Recorded data =>
________________________
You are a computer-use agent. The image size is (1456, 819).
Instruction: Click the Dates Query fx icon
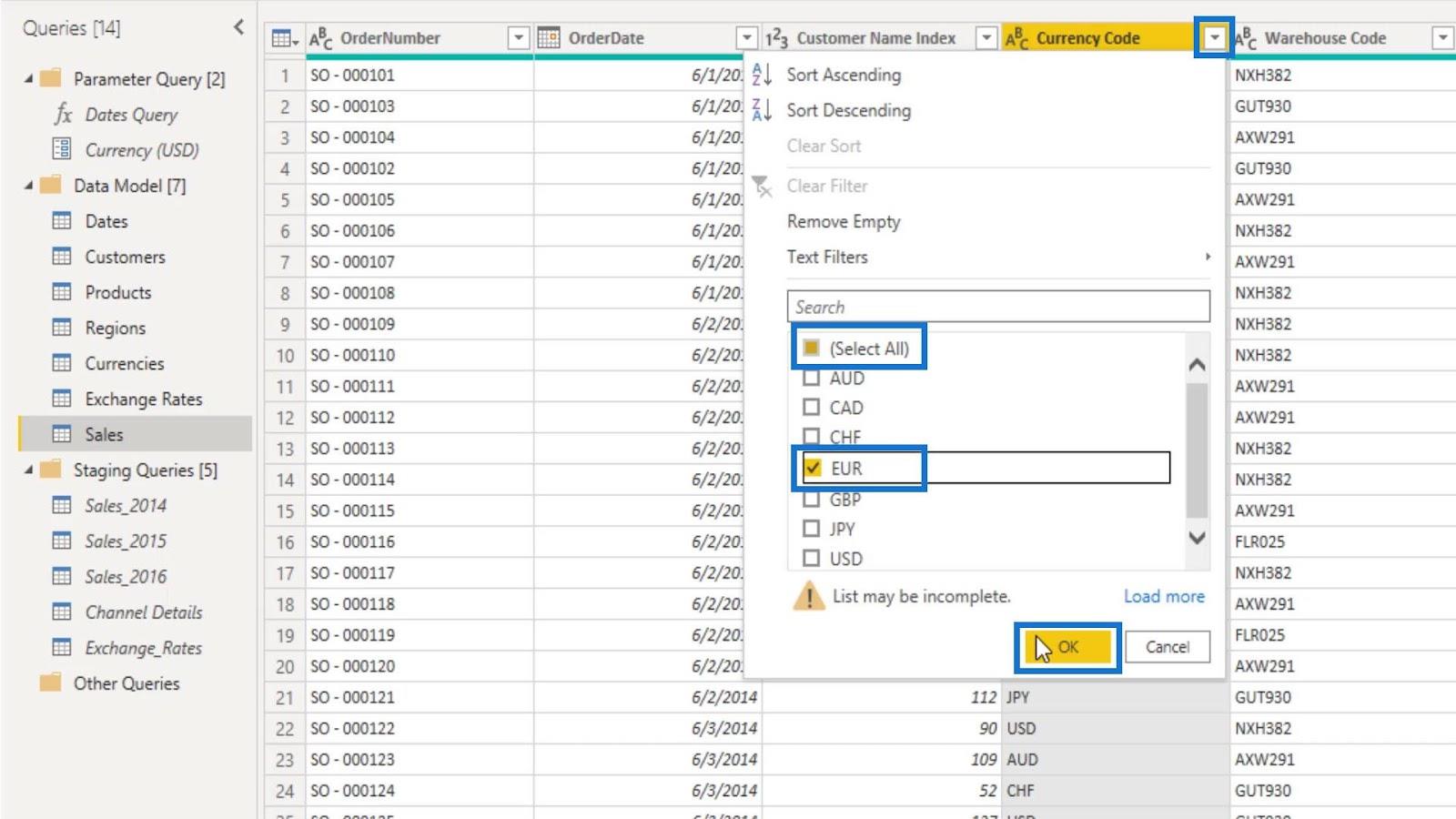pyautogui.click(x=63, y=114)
________________________
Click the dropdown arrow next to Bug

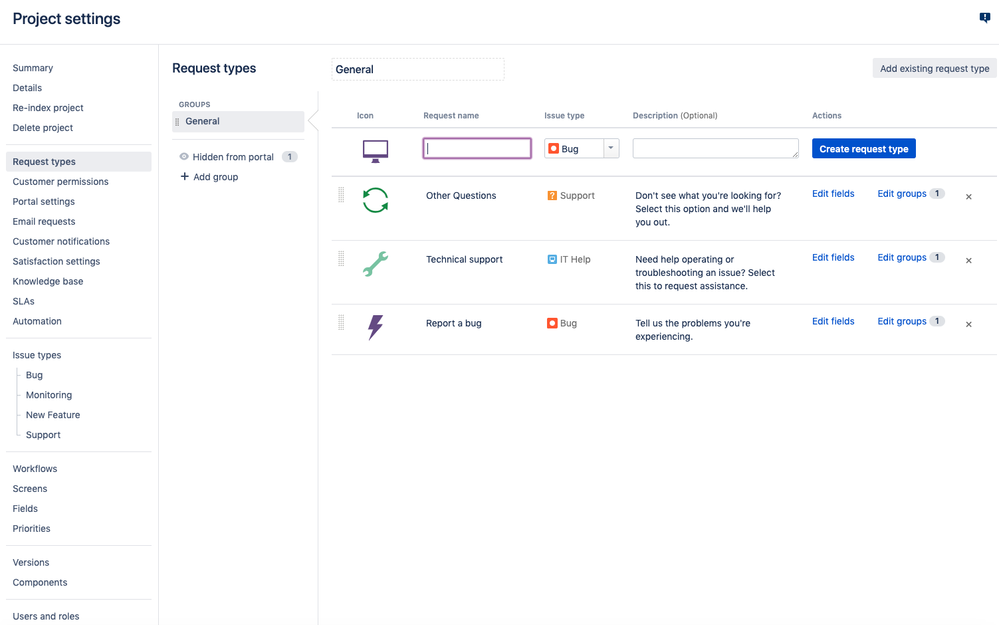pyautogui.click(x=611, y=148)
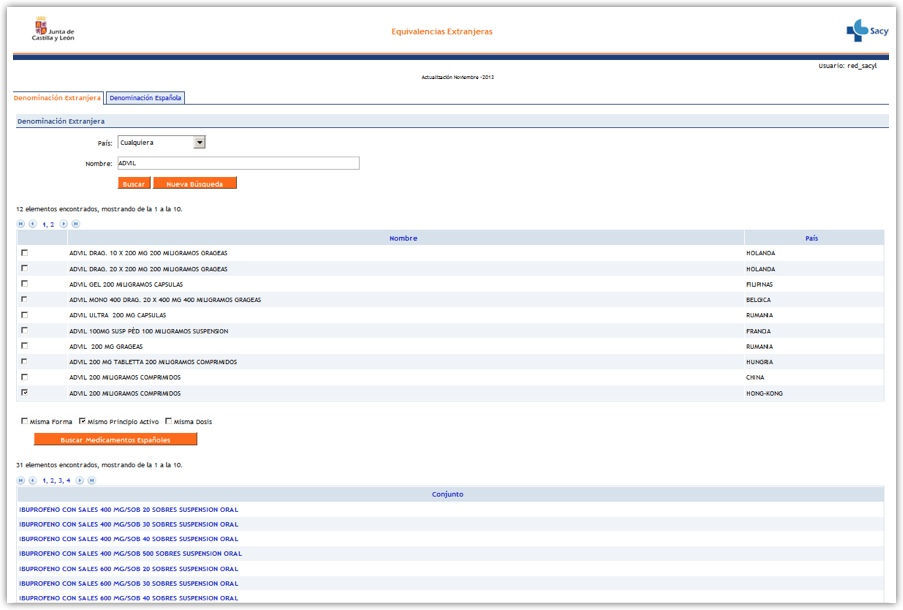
________________________
What this task involves =>
Could you put the stretch of the records from the line containing "You are a computer-use" through the line containing "pyautogui.click(x=63, y=114)", both included, into a numbered list, skipping blank lines and leaving out the pictures?

Answer to the problem =>
1. You are a computer-use agent. The image size is (1456, 819).
2. Instruction: Click the Dates Query fx icon
3. pyautogui.click(x=63, y=114)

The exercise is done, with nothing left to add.